* [Available data]:
• • • • • • •
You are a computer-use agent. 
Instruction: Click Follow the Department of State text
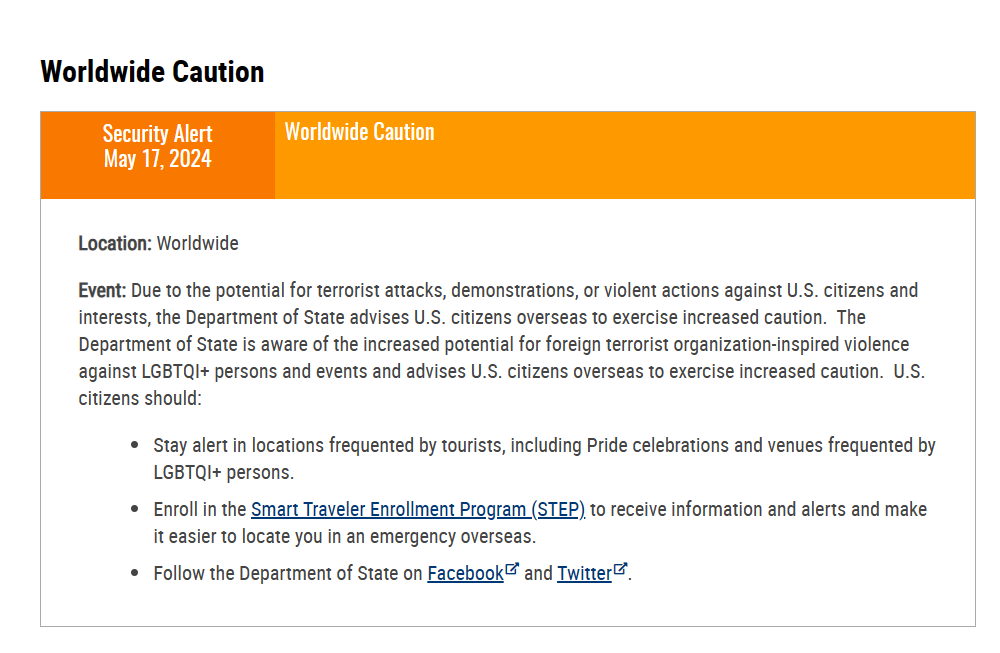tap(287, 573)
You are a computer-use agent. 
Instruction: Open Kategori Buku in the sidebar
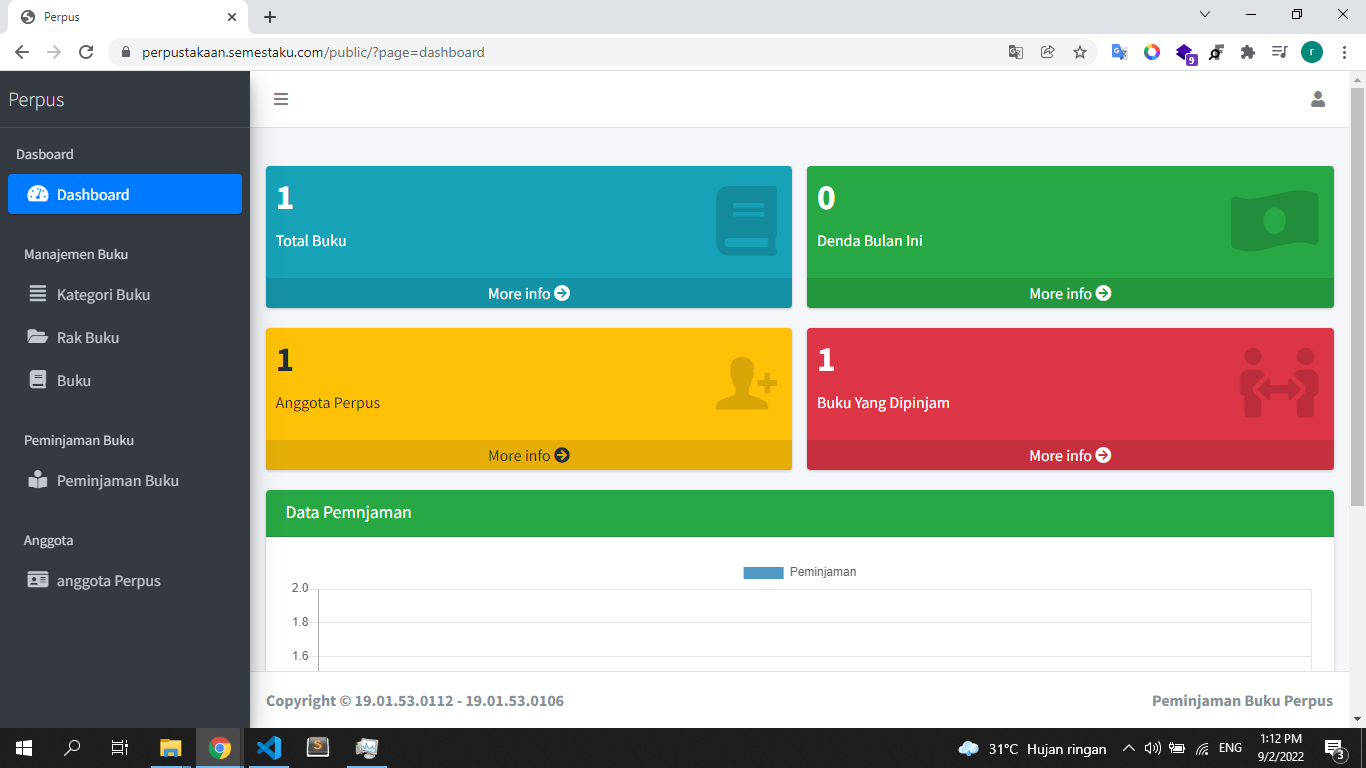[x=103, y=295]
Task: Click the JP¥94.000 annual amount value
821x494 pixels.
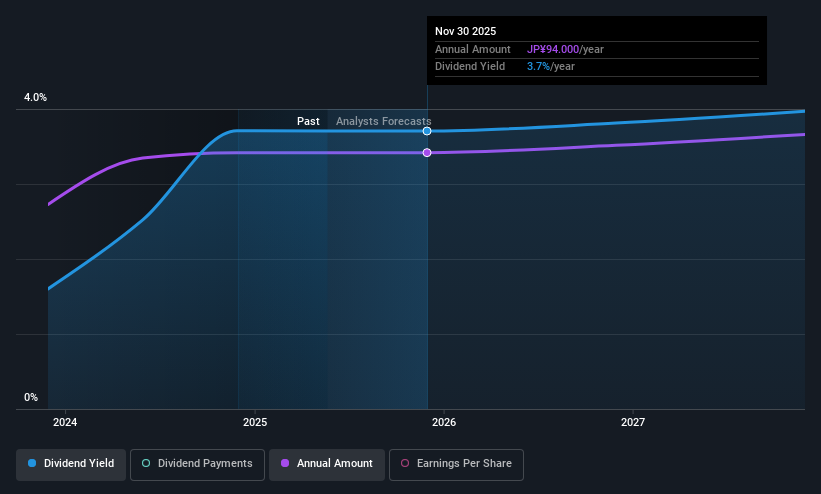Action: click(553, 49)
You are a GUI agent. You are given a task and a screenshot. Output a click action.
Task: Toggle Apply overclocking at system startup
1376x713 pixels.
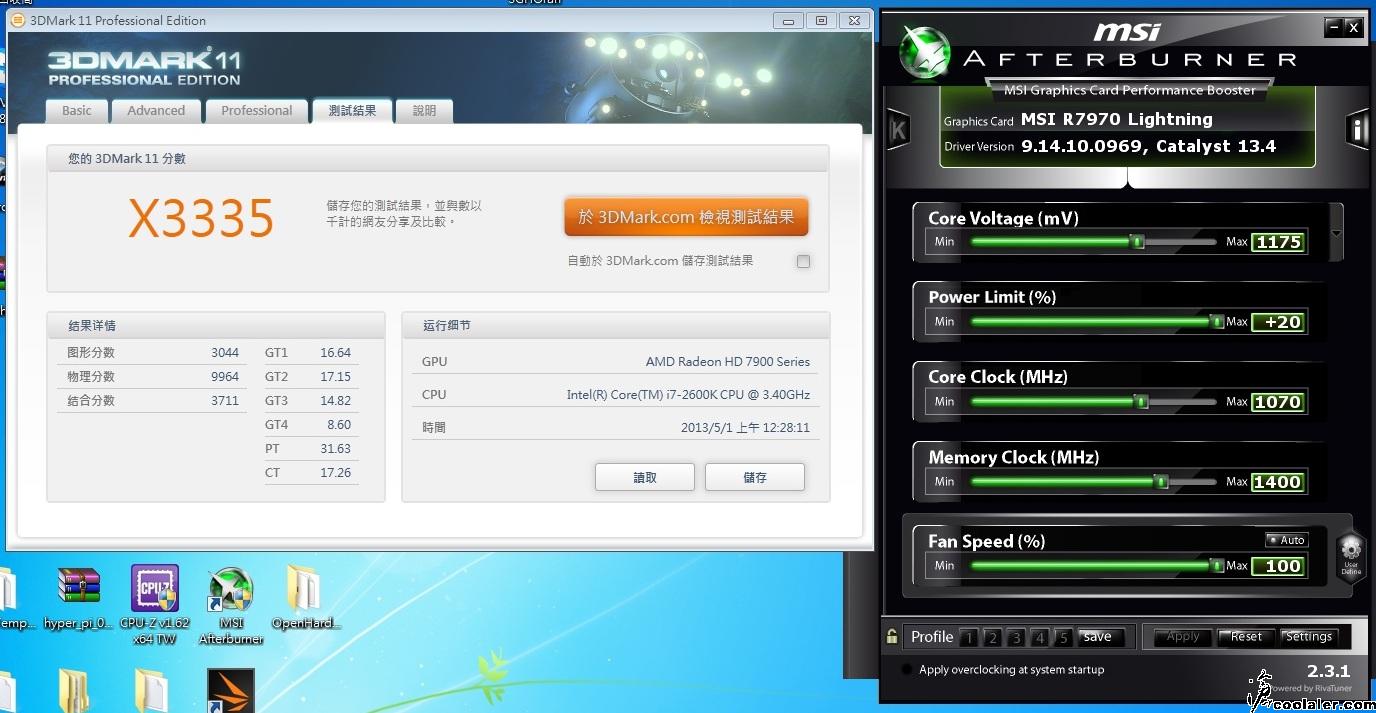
• • • • • • •
Without the pictures, copy out each entry exactly as it stands.

You are a computer-use agent. 
Instruction: Click Follow the Department of State text
tap(287, 573)
You are a computer-use agent. 
Instruction: Open Kategori Buku in the sidebar
[x=103, y=295]
Task: Click the JP¥94.000 annual amount value
821x494 pixels.
Action: click(553, 49)
You are a GUI agent. You are given a task and a screenshot. Output a click action.
Task: Toggle Apply overclocking at system startup
1376x713 pixels.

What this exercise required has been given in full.